---------- Task input

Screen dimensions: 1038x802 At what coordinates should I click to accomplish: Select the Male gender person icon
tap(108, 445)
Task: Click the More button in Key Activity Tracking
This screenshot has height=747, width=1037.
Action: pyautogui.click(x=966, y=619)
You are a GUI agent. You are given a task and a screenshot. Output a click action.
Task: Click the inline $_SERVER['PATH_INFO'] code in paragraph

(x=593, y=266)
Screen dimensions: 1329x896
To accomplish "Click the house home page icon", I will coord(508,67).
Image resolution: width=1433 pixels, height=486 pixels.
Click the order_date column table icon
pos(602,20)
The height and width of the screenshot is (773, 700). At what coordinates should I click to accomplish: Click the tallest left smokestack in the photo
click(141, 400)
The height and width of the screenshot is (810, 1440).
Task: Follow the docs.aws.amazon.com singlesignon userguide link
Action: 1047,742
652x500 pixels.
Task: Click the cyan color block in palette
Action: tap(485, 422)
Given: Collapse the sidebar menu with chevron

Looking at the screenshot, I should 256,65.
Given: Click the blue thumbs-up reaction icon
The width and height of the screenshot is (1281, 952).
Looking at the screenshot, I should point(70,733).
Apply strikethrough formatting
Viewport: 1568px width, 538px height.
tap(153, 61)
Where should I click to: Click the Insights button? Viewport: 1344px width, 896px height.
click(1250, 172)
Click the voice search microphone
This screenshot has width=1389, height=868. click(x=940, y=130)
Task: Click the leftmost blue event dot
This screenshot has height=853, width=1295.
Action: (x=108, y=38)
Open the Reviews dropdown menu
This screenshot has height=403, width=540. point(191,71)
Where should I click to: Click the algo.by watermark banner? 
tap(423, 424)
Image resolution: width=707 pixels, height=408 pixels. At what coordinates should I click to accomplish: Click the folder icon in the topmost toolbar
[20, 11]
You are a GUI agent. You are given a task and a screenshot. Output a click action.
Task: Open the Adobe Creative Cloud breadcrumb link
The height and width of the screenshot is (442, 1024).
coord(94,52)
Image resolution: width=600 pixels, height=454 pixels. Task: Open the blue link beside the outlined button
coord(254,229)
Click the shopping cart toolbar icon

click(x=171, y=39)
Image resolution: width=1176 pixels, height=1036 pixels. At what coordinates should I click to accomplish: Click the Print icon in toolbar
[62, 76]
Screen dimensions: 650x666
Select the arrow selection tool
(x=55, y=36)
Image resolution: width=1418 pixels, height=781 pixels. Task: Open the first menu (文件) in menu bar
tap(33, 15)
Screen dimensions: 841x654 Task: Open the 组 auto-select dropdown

--------------------

_What you should do:_ Only the lines above starting with the one with "Image resolution: width=1433" and going through the one with "Given: Click the blue thumbs-up reaction icon" are to be copied, word for word and with both ends kept.

_Problem solution:_
Image resolution: width=1433 pixels, height=486 pixels.
Click the order_date column table icon
pos(602,20)
The height and width of the screenshot is (773, 700). At what coordinates should I click to accomplish: Click the tallest left smokestack in the photo
click(141, 400)
The height and width of the screenshot is (810, 1440).
Task: Follow the docs.aws.amazon.com singlesignon userguide link
Action: 1047,742
652x500 pixels.
Task: Click the cyan color block in palette
Action: tap(485, 422)
Given: Collapse the sidebar menu with chevron

Looking at the screenshot, I should 256,65.
Given: Click the blue thumbs-up reaction icon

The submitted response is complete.